148. Le premier mécanisme de comparaison avec le prix attendu de la SSP tierce implique qu’il suffit à AdX de battre ce prix pour pouvoir commercialiser l’impression. Or :
- le revenu que les éditeurs peuvent tirer des impressions est fortement variable, car le consentement à payer des annonceurs dépend fortement des données dont ils disposent sur l’internaute ;
- les éditeurs ne peuvent pas prévoir le revenu qu’ils obtiendront pour une impression donnée, dans la mesure où ce prix dépend de la capacité des SSP ainsi que des acheteurs à reconnaître l’internaute, et des caractéristiques de ce dernier. Les prix de réserve utilisés et les rendements estimés par les éditeurs ne permettent donc pas de refléter la variabilité des prix proposés par les acheteurs ;
- il existe une corrélation, à tout le moins partielle, entre les prix proposés par les différentes SSP, liée à la présence d’acheteurs communs à différentes places de marchés, mais aussi aux caractéristiques des internautes rendant les impressions plus ou moins utiles pour les annonceurs. En conséquent, lorsqu’une impression a de la valeur pour une SSP tierce, elle a vraisemblablement aussi de la valeur pour AdX.

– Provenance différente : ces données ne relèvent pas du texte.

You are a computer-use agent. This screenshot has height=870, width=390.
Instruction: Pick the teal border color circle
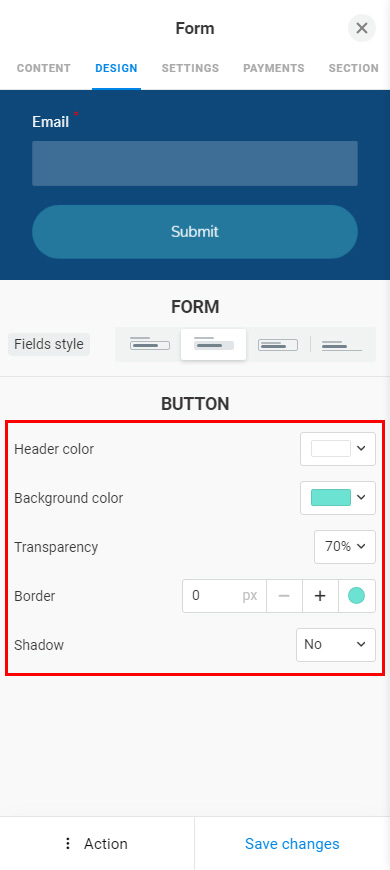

149. Comme l’indiquent les fournisseurs de SSP interrogés, il résulte du mode de fonctionnement décrit ci-dessus que les impressions ayant la plus forte valeur sont majoritairement achetées par les acheteurs d’espaces présents sur AdX. S’il est exact que ce mécanisme bénéficie aux SSP tierces lorsque ces dernières paient un prix inférieur à leur rendement estimé, ces situations entraînent cependant mécaniquement une diminution du rendement attendu des SSP tierces, et donc une diminution de la part des impressions auxquelles elles ont accès.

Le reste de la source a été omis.